Apart from a duodecapolar catheter, high-density mapping catheters frequently used include the Inquiry Afocus 20-pole deflectable spiral catheter (St. Jude Medical) and Pentaray (Biosense Webster, Diamond Bar, CA, USA). Koutbi et al. [19] used a 20-pole deflectable spiral catheter for ablation of PVCs originating from the left ventricular PM in four patients with structural heart disease, and they found that this mapping technique was more straightforward and feasible and complete PVCs abolition was achieved for all patients. However, technically, although its rounded shape is minimally arrhythmogenic, which makes it easier to map PVCs by avoiding mechanical ectopic beats, there is the risk of the spiral being caught on the submitral apparatus and traumatizing this region of the left ventricle. Therefore, counterclockwise rotation or traction must be avoided and each time the catheter was caught in the chordae tendineae, a clockwise rotation easily extricated the spiral. Furthermore, the Pentaray shape is more arrhythmogenic and does complicate interpretation of the activation map and can be detrimental for PVC mapping, but has been shown to be accurate and expeditious in the mapping of complex reentrant atrial arrhythmias and atrial fibrillation [4]. As mentioned above, it may be advantageous to use a duodecapolar mapping catheter in the ventricle for rapid mapping and to guide ablation. On the one hand, due to the steerable and straight shape, it has less probability of arrhythmogenicity and damaging the submitral apparatus such as chordae tendineae. On the other hand, by using a 20-pole catheter with 2-mm interelectrode spacing for mapping, it can create a high sampling mapping density and multiple targets of earliest activation potentials can be identified rapidly and simultaneously. Matching pace maps can be generated within a given area with reference to the activation mapping target, and an ablation catheter can be directed to these sites previously tagged on electroanatomic mapping systems, which may significantly decrease mapping time. Finally, the increased mapping density created and high quality of the earliest activation potentials as well as near-field electrogram with sharp early signals identified by duodecapolar catheter, due to simultaneous recordings of local potential from different pairs of electrode with a relative short interelectrode distance, are specific for confirming adequate catheter contact and further ablation.
Limitations
Firstly, the design of the study is retrospective and single-center in a relatively small sample size cohort with no structural heart disease, which was therefore subject to a myriad of biases, particularly selection bias and statistical power limitations. Hence, results from the current data need to be confirmed by further large-scale studies, which would be helpful to validate the reproducibility of the duodecapolar catheter mapping technique. Secondly, although the acute clinical success rate and the PVC burden during follow-up in our series were satisfactory, long-term outcomes are needed to demonstrate feasibility and efficacy. Moreover, the technique was only employed using single ventricular access via retrograde transaortic approach in this study, and studies on double ventricular access obtained via double transseptal or double retrograde approach may be an area of future investigation optimizing the capability to manipulate the ablation catheter to the targeted multipolar electrode.
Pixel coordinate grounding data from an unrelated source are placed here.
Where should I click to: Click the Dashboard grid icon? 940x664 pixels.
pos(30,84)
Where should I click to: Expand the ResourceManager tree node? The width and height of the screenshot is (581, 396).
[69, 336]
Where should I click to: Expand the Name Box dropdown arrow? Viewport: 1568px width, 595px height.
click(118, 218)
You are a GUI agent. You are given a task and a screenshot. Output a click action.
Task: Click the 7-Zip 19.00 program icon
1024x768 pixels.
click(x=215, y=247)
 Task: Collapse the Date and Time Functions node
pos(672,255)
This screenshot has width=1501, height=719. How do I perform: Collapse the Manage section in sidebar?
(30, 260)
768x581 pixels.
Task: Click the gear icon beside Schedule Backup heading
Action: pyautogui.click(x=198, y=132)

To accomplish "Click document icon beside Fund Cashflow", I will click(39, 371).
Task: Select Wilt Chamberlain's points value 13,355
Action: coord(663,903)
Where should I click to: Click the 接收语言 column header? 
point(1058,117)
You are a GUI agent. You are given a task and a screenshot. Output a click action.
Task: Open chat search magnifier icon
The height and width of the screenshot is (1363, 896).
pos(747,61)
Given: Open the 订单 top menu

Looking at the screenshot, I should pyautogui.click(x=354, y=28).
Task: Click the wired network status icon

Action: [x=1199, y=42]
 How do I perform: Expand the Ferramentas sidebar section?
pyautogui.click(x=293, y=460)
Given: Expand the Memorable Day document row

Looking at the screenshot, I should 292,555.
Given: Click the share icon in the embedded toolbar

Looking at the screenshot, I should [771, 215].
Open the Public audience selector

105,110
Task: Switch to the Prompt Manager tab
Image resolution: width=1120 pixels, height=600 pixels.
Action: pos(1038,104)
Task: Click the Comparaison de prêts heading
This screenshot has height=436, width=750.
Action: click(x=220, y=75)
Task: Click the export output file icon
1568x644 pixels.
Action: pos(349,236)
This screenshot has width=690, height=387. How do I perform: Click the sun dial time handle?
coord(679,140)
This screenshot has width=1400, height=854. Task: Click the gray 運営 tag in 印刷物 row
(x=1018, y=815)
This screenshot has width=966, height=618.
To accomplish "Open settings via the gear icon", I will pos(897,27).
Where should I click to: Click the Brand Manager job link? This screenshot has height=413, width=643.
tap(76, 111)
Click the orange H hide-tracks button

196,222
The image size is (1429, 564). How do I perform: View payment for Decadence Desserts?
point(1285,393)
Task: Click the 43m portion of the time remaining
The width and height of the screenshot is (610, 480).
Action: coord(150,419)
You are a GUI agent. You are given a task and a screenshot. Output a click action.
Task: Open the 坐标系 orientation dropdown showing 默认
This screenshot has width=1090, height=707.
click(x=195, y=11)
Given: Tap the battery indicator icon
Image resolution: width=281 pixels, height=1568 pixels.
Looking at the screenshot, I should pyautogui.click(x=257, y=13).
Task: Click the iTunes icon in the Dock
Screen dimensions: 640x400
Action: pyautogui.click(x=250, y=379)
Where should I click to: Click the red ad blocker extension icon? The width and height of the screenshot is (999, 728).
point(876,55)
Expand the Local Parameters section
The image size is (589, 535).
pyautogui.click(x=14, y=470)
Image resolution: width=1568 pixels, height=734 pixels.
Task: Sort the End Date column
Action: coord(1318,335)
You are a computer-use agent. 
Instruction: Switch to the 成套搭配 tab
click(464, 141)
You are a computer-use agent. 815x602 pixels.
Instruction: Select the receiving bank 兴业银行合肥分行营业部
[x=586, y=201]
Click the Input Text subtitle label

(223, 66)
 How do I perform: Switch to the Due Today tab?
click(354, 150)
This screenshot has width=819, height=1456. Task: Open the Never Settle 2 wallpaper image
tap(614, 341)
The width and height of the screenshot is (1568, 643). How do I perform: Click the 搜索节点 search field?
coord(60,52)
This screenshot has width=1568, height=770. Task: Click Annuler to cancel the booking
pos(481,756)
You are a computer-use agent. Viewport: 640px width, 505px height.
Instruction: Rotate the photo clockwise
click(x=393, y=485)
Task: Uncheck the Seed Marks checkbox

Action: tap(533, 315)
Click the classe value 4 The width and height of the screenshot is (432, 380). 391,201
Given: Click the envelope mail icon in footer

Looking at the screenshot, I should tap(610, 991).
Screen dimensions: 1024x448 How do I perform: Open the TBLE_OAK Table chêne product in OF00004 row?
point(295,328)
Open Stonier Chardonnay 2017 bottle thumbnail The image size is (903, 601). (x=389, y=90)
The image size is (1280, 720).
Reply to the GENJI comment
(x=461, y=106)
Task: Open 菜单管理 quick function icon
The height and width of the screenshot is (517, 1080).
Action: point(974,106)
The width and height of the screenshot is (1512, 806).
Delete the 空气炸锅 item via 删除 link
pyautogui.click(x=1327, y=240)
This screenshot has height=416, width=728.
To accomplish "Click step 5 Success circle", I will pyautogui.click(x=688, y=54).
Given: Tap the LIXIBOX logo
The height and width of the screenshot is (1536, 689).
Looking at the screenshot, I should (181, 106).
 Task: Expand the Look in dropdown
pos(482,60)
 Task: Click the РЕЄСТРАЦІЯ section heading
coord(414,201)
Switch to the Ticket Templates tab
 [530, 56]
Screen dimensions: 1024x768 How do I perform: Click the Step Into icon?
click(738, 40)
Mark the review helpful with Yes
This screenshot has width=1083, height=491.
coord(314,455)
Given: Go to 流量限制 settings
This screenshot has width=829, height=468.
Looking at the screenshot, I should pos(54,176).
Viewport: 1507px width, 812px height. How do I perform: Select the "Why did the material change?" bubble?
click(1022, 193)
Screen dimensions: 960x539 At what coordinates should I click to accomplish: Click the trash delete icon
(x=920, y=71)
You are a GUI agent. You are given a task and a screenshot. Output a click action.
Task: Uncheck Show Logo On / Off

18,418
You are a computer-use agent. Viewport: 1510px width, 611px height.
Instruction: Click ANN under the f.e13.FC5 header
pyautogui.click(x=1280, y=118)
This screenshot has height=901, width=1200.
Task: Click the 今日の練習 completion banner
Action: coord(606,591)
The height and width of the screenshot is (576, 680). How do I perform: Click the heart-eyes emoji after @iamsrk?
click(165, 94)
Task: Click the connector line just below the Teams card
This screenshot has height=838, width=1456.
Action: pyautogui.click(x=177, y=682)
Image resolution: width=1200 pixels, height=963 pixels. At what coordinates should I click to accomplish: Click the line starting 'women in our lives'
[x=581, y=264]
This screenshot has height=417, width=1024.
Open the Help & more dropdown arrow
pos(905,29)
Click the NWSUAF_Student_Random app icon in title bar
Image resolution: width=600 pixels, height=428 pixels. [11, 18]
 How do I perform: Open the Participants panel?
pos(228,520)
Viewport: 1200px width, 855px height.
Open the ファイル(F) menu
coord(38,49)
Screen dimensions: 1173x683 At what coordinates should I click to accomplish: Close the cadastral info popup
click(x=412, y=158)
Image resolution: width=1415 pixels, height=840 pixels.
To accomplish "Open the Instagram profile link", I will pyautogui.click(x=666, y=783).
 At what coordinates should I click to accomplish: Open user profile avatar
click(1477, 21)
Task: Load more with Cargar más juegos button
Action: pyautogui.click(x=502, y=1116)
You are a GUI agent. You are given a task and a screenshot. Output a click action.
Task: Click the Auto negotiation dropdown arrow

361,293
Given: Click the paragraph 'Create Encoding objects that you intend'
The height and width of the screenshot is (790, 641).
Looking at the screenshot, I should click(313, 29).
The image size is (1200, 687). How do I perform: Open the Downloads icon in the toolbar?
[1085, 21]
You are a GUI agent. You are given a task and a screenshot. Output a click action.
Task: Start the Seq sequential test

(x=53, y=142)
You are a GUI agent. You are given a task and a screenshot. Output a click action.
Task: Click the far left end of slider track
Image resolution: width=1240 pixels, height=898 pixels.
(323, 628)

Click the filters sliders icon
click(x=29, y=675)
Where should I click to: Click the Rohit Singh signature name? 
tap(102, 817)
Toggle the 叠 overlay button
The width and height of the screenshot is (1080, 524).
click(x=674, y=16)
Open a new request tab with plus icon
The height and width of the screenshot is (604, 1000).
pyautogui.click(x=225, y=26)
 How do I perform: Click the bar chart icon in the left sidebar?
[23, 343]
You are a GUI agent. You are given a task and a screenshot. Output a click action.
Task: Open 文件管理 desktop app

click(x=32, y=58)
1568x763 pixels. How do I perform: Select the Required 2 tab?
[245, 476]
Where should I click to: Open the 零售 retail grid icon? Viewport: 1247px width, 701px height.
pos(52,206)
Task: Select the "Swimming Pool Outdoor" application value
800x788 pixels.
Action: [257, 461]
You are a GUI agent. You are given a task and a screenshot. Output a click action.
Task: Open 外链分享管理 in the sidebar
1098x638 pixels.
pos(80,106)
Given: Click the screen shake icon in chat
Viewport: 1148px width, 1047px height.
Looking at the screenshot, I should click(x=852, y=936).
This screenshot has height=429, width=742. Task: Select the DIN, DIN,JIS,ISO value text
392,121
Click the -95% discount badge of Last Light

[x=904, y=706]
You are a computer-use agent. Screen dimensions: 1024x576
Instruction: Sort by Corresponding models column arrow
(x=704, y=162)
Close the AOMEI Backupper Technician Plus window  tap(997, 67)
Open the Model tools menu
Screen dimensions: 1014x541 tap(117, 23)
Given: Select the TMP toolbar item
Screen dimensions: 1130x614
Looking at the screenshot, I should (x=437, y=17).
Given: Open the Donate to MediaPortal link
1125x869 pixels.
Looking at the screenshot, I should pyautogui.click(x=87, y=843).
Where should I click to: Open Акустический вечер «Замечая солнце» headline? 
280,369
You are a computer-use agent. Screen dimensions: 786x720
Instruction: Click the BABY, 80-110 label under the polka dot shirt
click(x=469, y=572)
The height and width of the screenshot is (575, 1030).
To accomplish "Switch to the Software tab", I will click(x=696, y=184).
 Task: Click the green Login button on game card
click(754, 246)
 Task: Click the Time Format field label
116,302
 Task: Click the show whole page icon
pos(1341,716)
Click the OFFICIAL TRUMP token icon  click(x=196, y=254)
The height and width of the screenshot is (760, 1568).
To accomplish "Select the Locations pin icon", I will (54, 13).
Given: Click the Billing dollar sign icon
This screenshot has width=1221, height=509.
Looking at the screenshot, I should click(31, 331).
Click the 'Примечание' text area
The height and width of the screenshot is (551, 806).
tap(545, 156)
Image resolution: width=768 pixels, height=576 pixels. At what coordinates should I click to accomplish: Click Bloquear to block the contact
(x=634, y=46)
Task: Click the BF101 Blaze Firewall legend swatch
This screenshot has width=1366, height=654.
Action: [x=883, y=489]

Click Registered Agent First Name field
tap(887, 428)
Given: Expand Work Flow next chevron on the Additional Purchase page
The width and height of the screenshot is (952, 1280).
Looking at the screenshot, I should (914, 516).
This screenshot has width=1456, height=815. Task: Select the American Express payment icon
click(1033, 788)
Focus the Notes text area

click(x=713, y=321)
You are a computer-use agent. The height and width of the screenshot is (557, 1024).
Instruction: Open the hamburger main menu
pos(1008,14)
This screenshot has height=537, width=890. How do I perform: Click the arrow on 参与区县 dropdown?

Furthermore, intracardiac echocardiography (ICE), which may create a detailed ICE-based anatomic reconstruction of the LV, allows assurance of adequate catheter-tissue contact and optimal alignment of the catheter tip with the PM axis, although the post procedure echocardiographic appearance in our cases confirms that the lesions have indeed been generated on the PM. Finally, an ablation catheter with contact force (CF) capabilities was not utilized in this study, which not only provides CF information but also shows vector orientation of the catheter tip.